### PROBLEMS AND TASKS
A) In the blog post about a "public intellectual" book project, whose essay would the proposed book "Teeming" answer directly?
B) Transcribe a section of the blog post on the "public intellectual" project, starting with "So my last post" and going on through "his entire ouevre.".
C) Please pick up the blog post about possible "public intellectual" books right after its last sentence and keep writing it.

### PASSAGE PROVIDED
·····

Tuesday, January 19, 2010

Your "Public Intellectual" Project

So my last post has had me thinking about what kind of book I'd write if I were going to try to stake a claim as a "public intellectual" of the sort that Louis Menand is and his reviewers adore. A few possibilities:

  • Teeming: The Aesthetics and Ethics of the Arts of the Messy, Unruly, and Overabundant...This book would make a case for an aesthetic line that runs from Aristophanes through Salman Rushdie, Knight of the Burning Pestle through the films of Baz Luhrman, and from the art of Hieronymus Bosch to the joy of teaching. It would be a direct and pointed response to James Wood's wrongheaded but oft-cited essay, published in his most recent book as "Hysterical Realism" and indeed, his entire ouevre.
  • The Weight Room Mirror: What men are looking at in the gym...My most popular posts, likely because of the the phrase "naked men in locker rooms" are the series of posts that tried to look at my own weight loss and a gender studies approach to what I found in that process, both about my own body attitudes and the body attitudes I saw manifesting around me.

·····

### DATASET EXCERPT
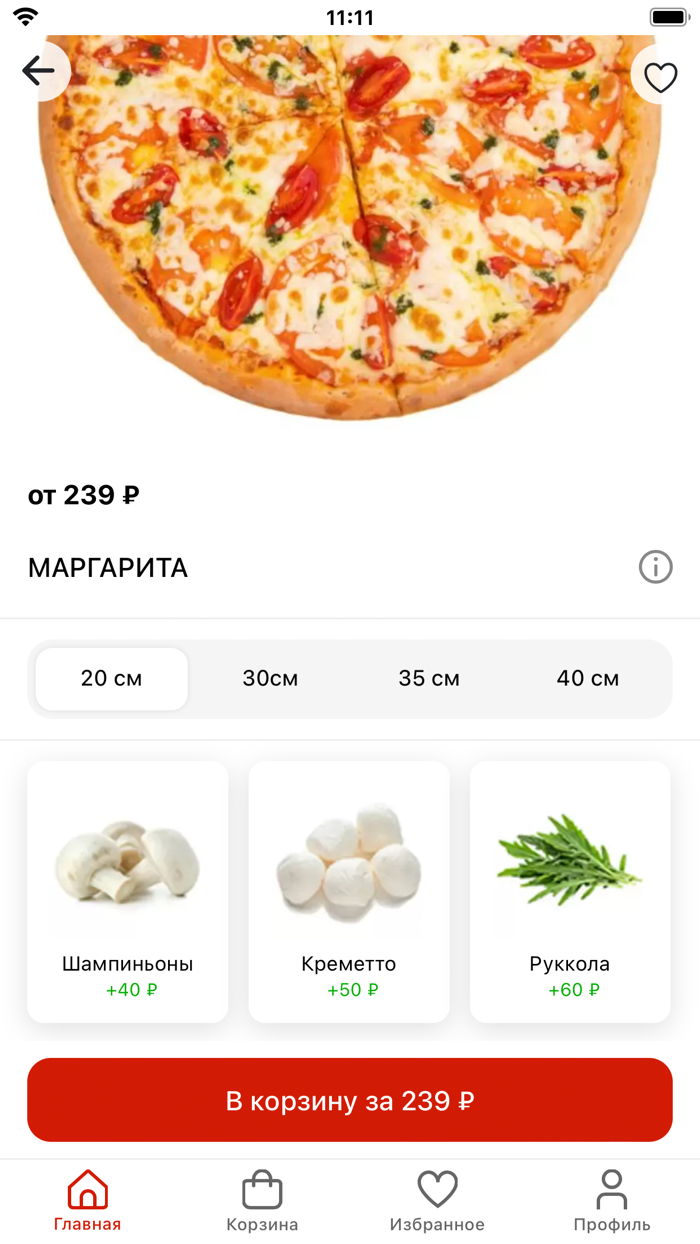Add Креметто topping for 50 ₽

·····

### EXERCISE RESPONSES
A) James Wood's essay "Hysterical Realism."

B)
So my last post has had me thinking about what kind of book I'd write if I were going to try to stake a claim as a "public intellectual" of the sort that Louis Menand is and his reviewers adore. A few possibilities:

  • Teeming: The Aesthetics and Ethics of the Arts of the Messy, Unruly, and Overabundant...This book would make a case for an aesthetic line that runs from Aristophanes through Salman Rushdie, Knight of the Burning Pestle through the films of Baz Luhrman, and from the art of Hieronymus Bosch to the joy of teaching. It would be a direct and pointed response to James Wood's wrongheaded but oft-cited essay, published in his most recent book as "Hysterical Realism" and indeed, his entire ouevre.

C)
  • Token Male: Life among Feminists...I often joke about being the only straight (white) guy in the room at most of the conference panels I'm on...it's overstatement, to be sure, and frankly, the history of feminism doesn't need my memoir, although I do think a good book needs to be written on why men should be feminists--which is not the same as why feminism is good for men (although that could be a chapter).
So what would your "Public Intellectual" project be? What might you title it?

1 comment:

Earnest English said...

You are too cool. Just too cool!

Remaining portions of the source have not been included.